__Passage shown__
---*---

NOTE: 'nonce' are a really exact way to solve the "replay attack" problem -- timestamps are great, but because computers don't always have in-sync timestamp values, you have to allow an acceptable window on the server side of how "old" a request might be (say 10 mins, 30 mins, 1hr.... Amazon uses 15mins) before we accept or reject it. In this scenario your API is technically vulnerable during the entire window of time.
I think nonce values are great, but should only need to be used in APIs that are critical they keep their integrity. In my API, I didn't need it, but it would be trivial to add later if users demanded it... I would literally just need to add a "nonce" table in my DB, expose a new API to clients like:
/nonce.json
and then when they send that back to me in the HMAC calculation, I would need to check the DB to make sure it had never been used before and once used, mark it as such in the DB so if a request EVER came in again with that same nonce I would reject it.
Summary
Anyway, to make a long story short, everything I just described is basically what is known as "2-legged OAuth". There isn't that added step of flowing to the authority (Twitter, Facebook, Google, whatever) to authorize the client, that step is removed and instead the server implicitly trusts the client IF the HMAC's they are sending match up. That means the client has the right secret_key and is signing it's messages with it, so the server trusts it.

---*---

__Written exercise__
Continue the passage on HMAC request signing and nonces, starting after its final sentence. The data that comes next was taken from a separate source.

__Source material__
---*---

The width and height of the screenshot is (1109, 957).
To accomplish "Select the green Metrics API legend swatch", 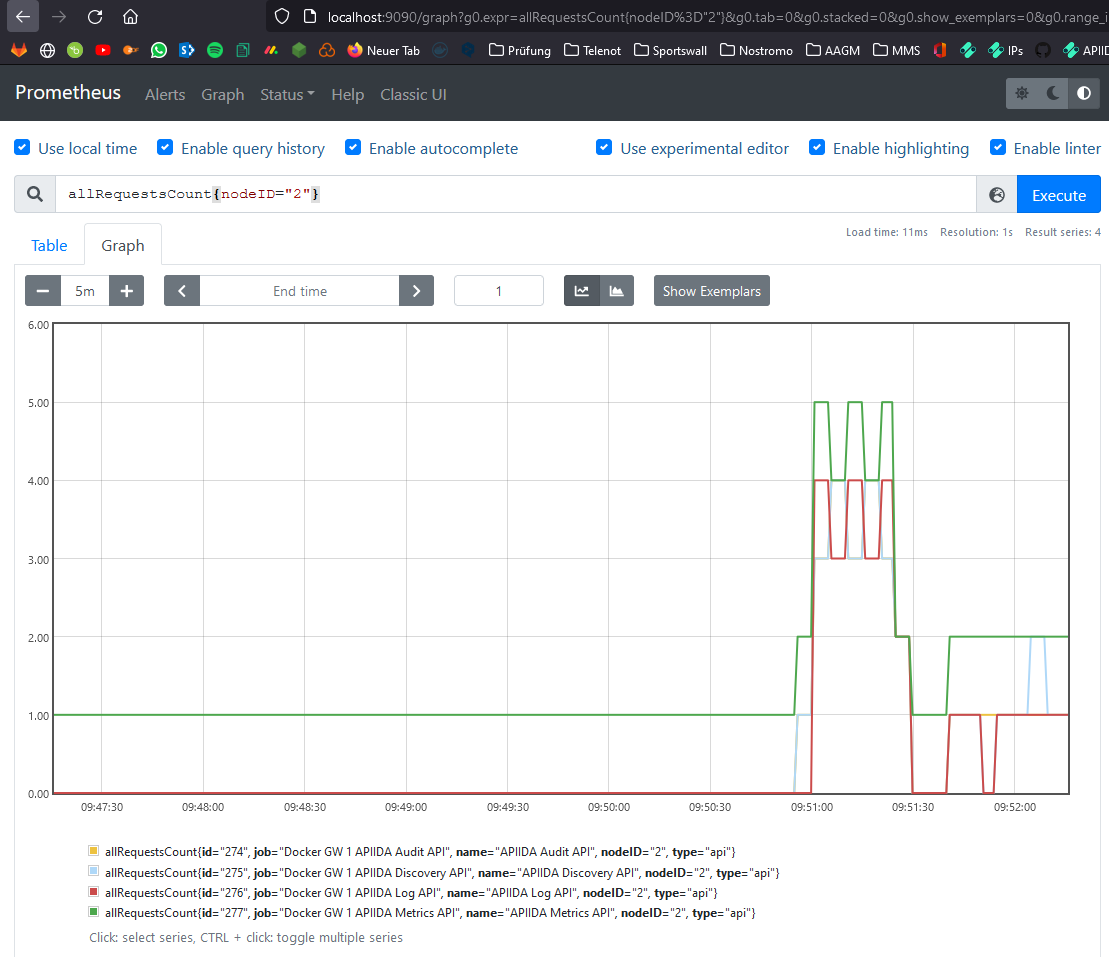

---*---

__Answer to this task__
If you start looking around online, this seems to be the preferred method for securing API methods now-adays, or something like it. Amazon almost exactly uses this method except they use a slightly different combination method for their parameters before signing the whole thing to generate the HMAC.
If you are interested I wrote up this entire journey and thought-process as I was learning it. That might help provide a guided thinking tour of this process.
I would take a step back and think about what a properly authenticated client is going to be sending you.
Can you store the keys and credentials in a common database which is accessible from both sets of services, and just implement the OAuth provider in one language? When the user sends in a request to a service (PHP or Java) you then check against the common store. When the user is setting up the OAuth client then you do all of that through either a PHP or Java app (your preference), and store the credentials in the common DB.
There are some Oauth providers written in other languages that you might want to take a look at:
PHP - http://term.ie/oauth/example/ (see bottom of page)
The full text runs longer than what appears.